Я и не думал, что так озадачу его. Я понимал, что и без работы, и без жилья он унижен и оскорблен до крайности. Что он перестал быть мужчиной – кормильцем семьи, так хоть пусть будет самцом…
И он не выдержал, хвастанул:
– Конечно, разложил ее, беднягу… Намучился…
– Не может быть, – поразился я, – разве ты не знал, что она не была девственницей?
– Откуда ты знаешь?
– У нас с ней тоже были золотые денечки…
– Значит, и тут ты меня опередил, – сказал он обреченно.
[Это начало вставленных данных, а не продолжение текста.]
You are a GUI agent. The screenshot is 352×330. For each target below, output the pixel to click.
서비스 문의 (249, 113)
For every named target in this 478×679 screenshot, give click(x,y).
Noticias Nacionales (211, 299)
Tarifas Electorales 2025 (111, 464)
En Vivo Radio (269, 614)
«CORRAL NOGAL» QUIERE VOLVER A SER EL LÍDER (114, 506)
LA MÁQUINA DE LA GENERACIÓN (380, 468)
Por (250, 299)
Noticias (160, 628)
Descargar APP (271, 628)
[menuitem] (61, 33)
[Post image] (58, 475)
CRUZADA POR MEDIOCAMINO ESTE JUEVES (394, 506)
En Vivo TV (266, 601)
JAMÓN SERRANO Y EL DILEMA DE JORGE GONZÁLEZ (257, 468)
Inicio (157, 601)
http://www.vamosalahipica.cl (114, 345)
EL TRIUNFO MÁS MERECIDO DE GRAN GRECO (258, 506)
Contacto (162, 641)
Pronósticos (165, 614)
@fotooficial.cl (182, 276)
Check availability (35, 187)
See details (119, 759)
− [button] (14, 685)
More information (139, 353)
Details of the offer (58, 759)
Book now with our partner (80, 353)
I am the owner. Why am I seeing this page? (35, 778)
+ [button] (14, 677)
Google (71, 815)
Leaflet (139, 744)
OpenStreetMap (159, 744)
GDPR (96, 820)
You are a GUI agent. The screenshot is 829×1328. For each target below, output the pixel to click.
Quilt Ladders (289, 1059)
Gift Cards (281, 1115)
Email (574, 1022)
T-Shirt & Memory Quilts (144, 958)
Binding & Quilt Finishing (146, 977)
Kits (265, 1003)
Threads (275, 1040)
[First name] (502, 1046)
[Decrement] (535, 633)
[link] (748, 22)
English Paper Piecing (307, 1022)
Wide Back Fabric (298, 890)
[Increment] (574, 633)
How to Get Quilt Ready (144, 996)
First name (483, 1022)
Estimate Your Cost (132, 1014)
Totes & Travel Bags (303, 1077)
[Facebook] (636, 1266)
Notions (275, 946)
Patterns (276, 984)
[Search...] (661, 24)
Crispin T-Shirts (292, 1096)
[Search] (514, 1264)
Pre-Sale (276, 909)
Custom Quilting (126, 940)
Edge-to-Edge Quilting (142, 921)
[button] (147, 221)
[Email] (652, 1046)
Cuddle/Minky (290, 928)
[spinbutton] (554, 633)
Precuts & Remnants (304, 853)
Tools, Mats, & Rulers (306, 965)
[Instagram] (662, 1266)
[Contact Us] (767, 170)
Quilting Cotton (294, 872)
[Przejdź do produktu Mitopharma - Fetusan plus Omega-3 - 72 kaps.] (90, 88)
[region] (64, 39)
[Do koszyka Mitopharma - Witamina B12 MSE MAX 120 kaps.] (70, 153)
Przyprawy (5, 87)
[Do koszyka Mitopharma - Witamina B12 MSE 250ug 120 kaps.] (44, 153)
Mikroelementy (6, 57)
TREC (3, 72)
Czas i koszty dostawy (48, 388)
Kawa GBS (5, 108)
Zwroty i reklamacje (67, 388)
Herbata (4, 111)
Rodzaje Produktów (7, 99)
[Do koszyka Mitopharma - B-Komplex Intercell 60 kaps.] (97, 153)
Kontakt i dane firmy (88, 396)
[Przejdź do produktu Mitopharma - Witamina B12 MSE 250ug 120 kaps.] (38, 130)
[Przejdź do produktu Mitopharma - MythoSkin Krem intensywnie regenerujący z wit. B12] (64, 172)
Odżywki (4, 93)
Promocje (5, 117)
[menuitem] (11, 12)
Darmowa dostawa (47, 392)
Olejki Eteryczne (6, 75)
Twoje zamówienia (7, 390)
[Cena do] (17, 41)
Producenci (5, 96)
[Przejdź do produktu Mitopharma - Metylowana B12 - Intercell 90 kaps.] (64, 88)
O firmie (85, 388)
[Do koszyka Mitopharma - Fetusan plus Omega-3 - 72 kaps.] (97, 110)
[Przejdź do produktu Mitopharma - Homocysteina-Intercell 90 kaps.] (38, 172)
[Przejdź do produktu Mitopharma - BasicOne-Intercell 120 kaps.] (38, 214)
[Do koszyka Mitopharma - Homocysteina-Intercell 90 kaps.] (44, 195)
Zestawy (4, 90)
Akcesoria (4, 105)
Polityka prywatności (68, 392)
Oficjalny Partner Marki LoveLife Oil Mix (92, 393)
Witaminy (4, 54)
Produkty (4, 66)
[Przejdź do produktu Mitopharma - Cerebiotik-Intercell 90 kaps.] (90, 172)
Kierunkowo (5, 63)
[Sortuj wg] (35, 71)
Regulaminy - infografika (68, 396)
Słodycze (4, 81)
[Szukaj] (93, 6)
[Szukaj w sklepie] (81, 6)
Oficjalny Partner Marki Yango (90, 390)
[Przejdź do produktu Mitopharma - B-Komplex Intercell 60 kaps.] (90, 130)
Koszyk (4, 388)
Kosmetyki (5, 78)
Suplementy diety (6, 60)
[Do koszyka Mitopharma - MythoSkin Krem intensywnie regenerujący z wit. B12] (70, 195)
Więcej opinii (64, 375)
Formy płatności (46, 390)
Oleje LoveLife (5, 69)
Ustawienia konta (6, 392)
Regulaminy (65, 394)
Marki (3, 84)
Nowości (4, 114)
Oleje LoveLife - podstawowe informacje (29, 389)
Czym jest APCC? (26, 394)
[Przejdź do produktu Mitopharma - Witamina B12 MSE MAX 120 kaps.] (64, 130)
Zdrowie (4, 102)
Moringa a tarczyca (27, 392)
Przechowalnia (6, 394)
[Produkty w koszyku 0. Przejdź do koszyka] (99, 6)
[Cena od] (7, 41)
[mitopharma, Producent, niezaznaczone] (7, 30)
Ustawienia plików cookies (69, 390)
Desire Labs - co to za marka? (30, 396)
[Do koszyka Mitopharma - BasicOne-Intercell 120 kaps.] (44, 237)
Опередил и еще как! Я был на втором или третьем курсе института, когда мне надо было сделать какое-то задание на немецком языке, которое я никак не мог осилить. И тогда я вспомнил о нашей Стелле Исааковне, о нашей Целке. Я позвонил ей и попросил разрешения к ней прийти. И она как-то радостно и быстро согласилась. И когда я вошел к ней в дом и увидел ее полунагую, в каком-то подобии халатика, я даже не стал объяснять ей цель моего прихода, – какое там задание, когда ее груди просто вывалилась наружу. Я, ни слова не говоря, поднял ее на руки, отнес на диван и оседлал эту лошадку, которая на поверку оказалась вовсе не тихоней, она кусалась, стонала и, пожалуй, первая преподала мне уроки Камы Сутры, передвигая меня от зеркала к зеркалу. Лет шестнадцать разницы между нами только прибавили ей сил. Из немецкого я забыл даже то, что узнал на ее уроках… И ещё она смеялась надрывным смехом, а потом обнимала меня, клала рядом и шептала какие-то слова по-немецки. И я возненавидел ее из-за этих слов, потому что и она и ее сестра были малолетними узниками гетто, но постоянно возвращались к своему немецко-австрийскому прошлому, ахали и вздыхали о нем, и когда слышали, как разговаривают по-немецки, обе светились тихой радостью…
Переполненная страстью, она внушала ужас. Мне казалось – где то близко, рядом лают овчарки… И пропущен ток по колючей проволоке…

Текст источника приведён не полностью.